Martha Gellhorn
(1908 – 1998)
Who: One of the first female war correspondents. Also, novelist, travel writer, stylish badass.
Signature Difficult Moves: Gellhorn covered virtually every major world war and conflict over the course of her sixty year career. Specialized in rule breaking to get a story such as stowing away on a hospital ship and posing as a stretcher bearer so she could get close to the action on D-Day
What People Said About Her: ”Reading Martha Gellhorn for the first time is a staggering experience. She is not a travel writer or a journalist or a novelist. She is all of these, and one of the most eloquent witnesses of the 20th century.” — Bill Buford
Personals: Married twice. Once to Ernest Hemingway whom she met in a bar in Key West; then T.S. Matthews, whom she also divorced. She resented being a “footnote” in Hemingway’s life, so that’s the last we shall speak of him. Mother of one son, whom she adopted as a single mom.

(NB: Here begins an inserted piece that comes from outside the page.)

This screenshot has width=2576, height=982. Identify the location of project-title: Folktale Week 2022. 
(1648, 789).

Feminine Charms: One of those leggy blonds who looks chic in a flak jacket. More glamorous than Nicole Kidman, who played her in the HBO literary biopic He Whose Name Must Not Be Spoken & Gellhorn.

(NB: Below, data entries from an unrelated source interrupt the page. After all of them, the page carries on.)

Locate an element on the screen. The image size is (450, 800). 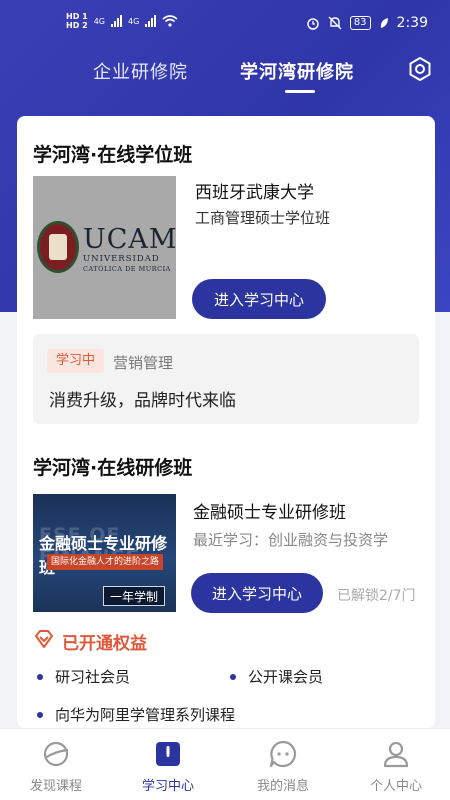
status-bar: HD 1 HD 2 4G 4G 83 2:39 is located at coordinates (225, 24).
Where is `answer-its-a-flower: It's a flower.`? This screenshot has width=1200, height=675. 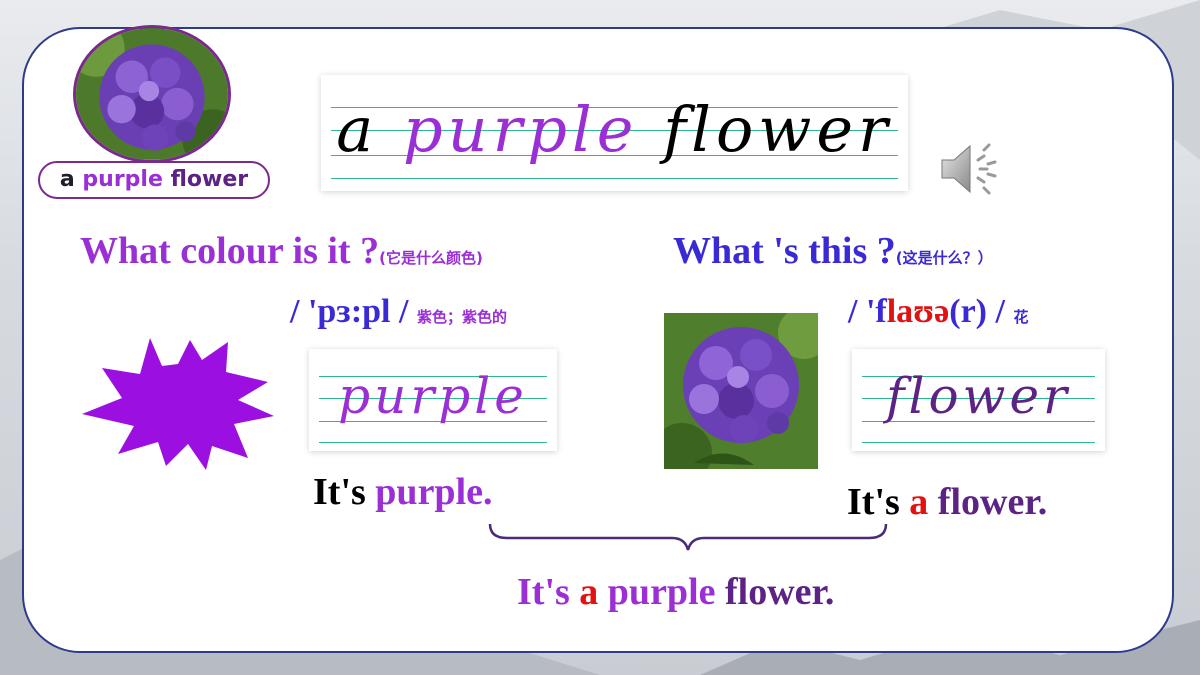 answer-its-a-flower: It's a flower. is located at coordinates (947, 502).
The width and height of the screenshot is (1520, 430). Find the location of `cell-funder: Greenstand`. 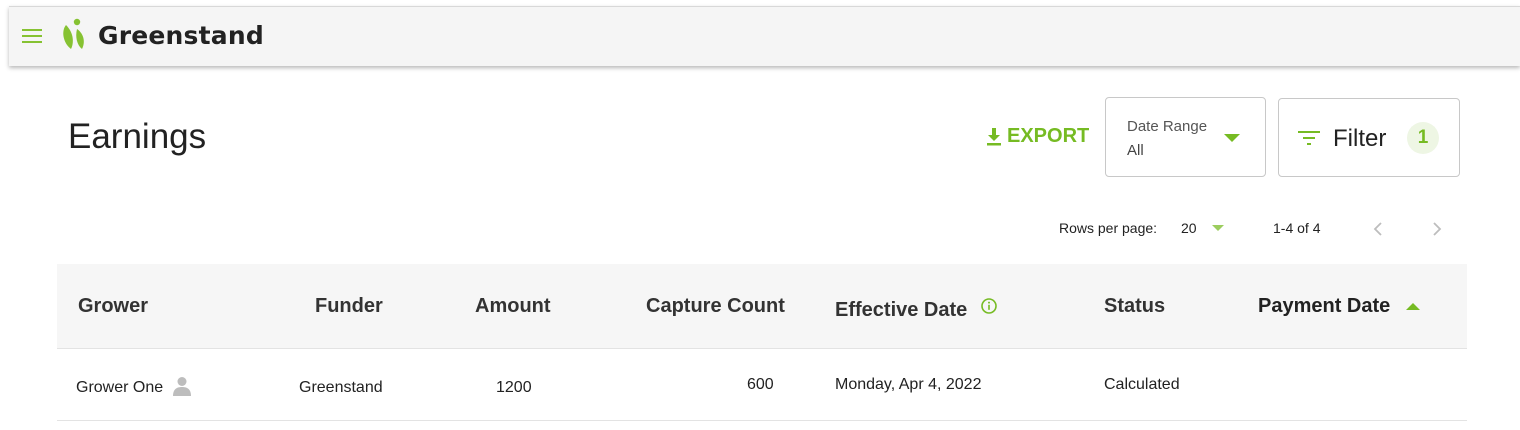

cell-funder: Greenstand is located at coordinates (341, 388).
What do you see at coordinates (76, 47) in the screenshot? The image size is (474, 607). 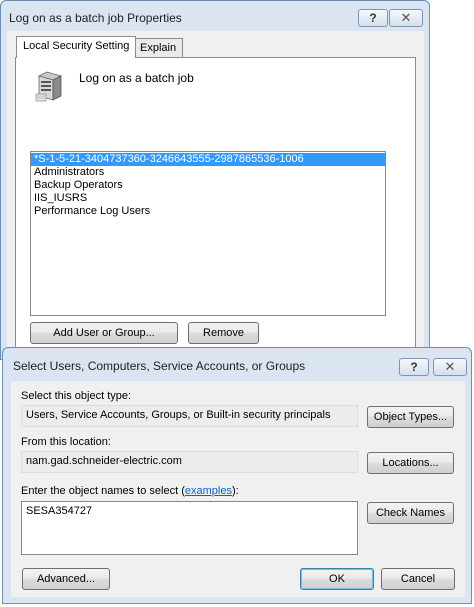 I see `tab-local-security-setting: Local Security Setting` at bounding box center [76, 47].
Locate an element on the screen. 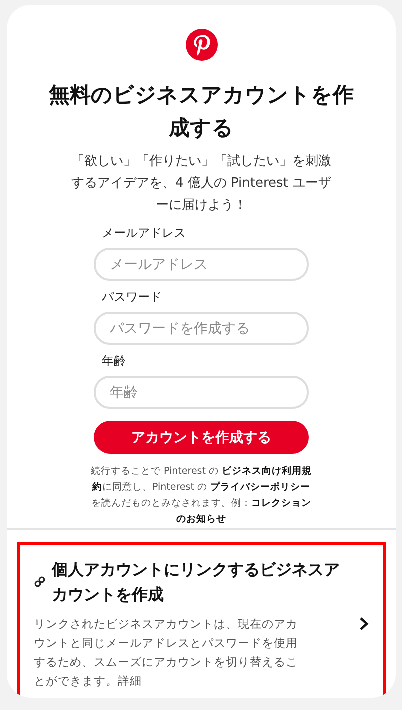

How She Spoke Truth to Power: By writing honest, blistering war coverage that made politicians break out in hives. She tagged along with the Americans during the liberation of Dachau and wrote: “Behind the barbed wire and the electric fence the skeletons sat in the sun and searched themselves for lice. They have no age and no faces; they all look alike and like nothing you will ever see if you are lucky.”
Quote to Live by: “Writing is payment for the chance to look and learn.”